Search iEntry News

Search And Replace A Block Of Text With Perl

By Michael Marr
Expert Author
Article Date: 2010-06-29

Searching for and then replacing text is such a fundamental function in computing that I was eager to take the opportunity to do such an operation over a large website still being served via static HTML pages.

I quickly assumed that armed with the right regular expression, I could easily conquer this task. However, this quickly became a tale of defeat followed by outstanding victory with the help of Perl.

My first option was to find a *nix command line tool to run my search and replace operation. Apparently, sed is this kind of tool. However, after spending hours trying to find a proper regular expression to do what I needed, I had to abandoned this option. The problem was that my search string contained multiple lines, and no matter how I tried, I couldn't get sed to play nice with multiple lines. I was able to find a single line and replace it, but obviously this was not the complete operation I needed.

**Provided records:**
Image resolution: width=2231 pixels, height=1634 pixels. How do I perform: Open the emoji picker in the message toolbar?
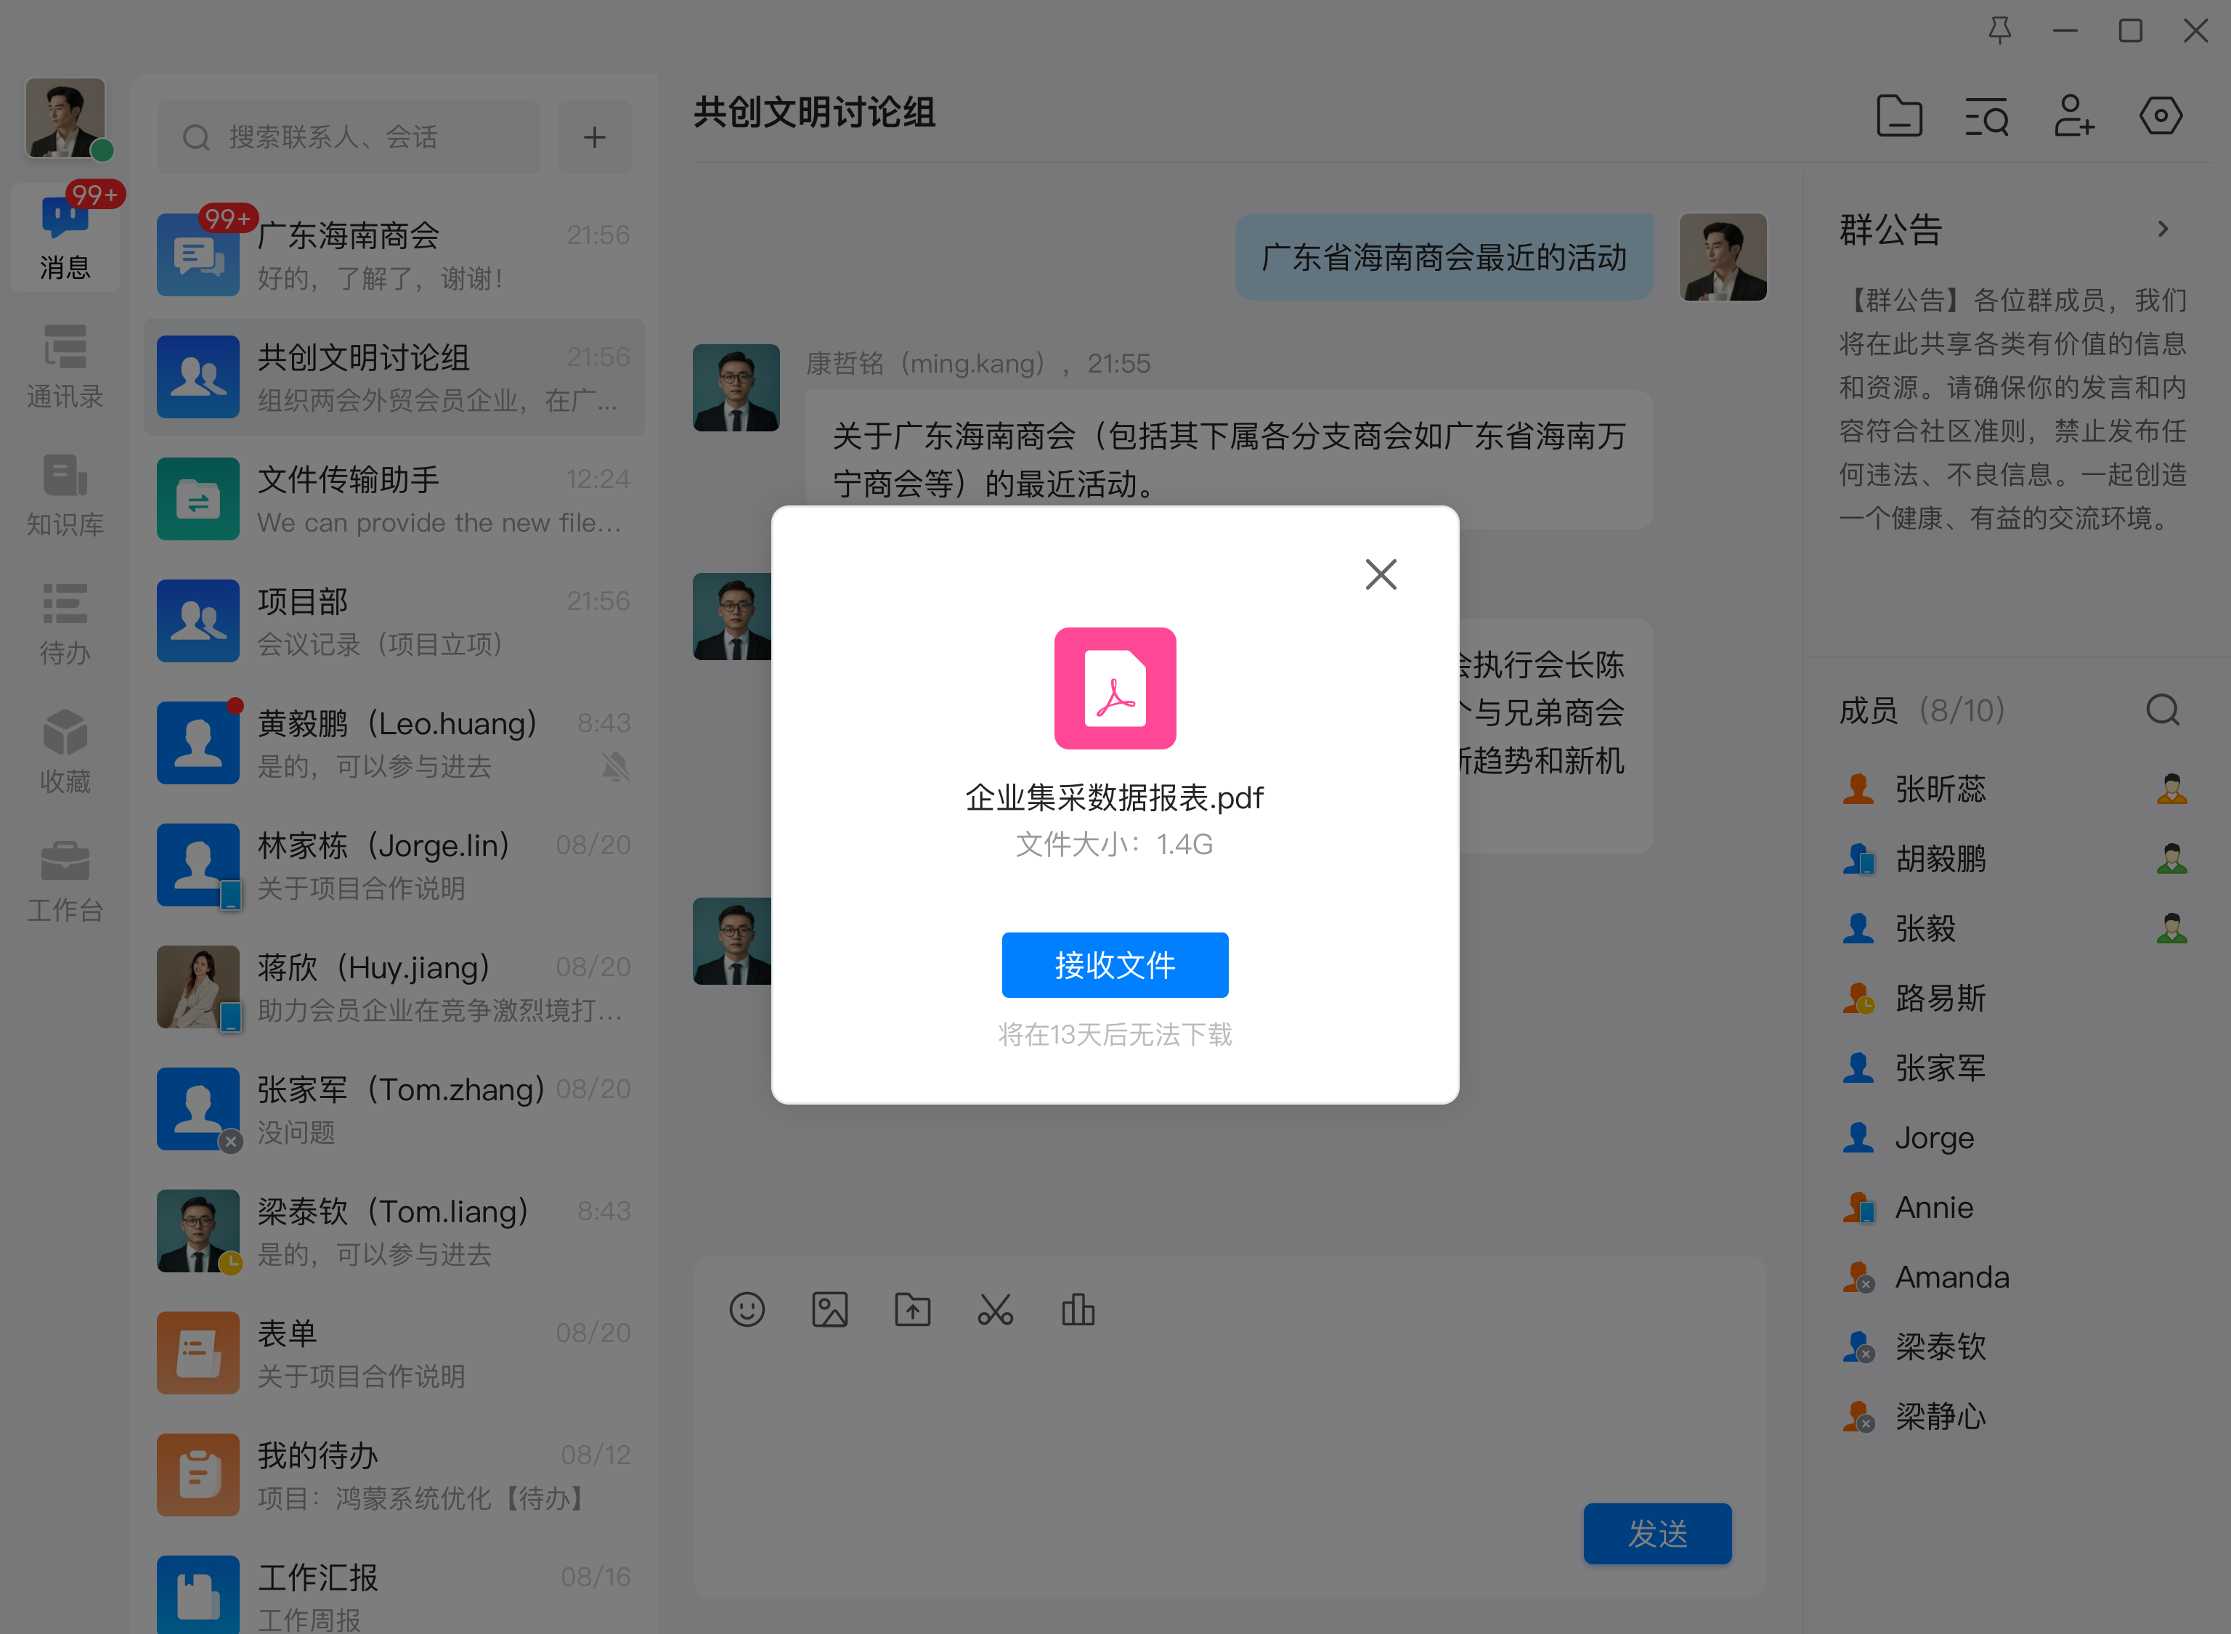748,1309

==

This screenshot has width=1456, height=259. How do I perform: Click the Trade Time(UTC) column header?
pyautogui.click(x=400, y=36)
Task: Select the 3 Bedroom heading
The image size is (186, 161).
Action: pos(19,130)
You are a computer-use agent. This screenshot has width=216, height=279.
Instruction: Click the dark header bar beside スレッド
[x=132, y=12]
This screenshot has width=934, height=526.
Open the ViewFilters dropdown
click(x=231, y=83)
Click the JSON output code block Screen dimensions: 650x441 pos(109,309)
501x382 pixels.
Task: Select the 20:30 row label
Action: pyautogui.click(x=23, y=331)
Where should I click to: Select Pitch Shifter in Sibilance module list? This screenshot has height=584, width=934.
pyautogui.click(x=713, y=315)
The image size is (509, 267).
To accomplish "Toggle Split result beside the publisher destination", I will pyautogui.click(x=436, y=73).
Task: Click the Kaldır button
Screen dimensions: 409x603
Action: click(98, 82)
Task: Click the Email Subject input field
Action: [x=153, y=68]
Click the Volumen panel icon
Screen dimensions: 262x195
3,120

**Exercise description:** Update the Perl search-and-replace article by rewriting the part between "By Michael Marr" and "static HTML pages.", inclusive, with "static HTML pages" changed to "plain HTML files".

**Result of the exercise:**
By Michael Marr
Expert Author
Article Date: 2010-06-29

Searching for and then replacing text is such a fundamental function in computing that I was eager to take the opportunity to do such an operation over a large website still being served via plain HTML files.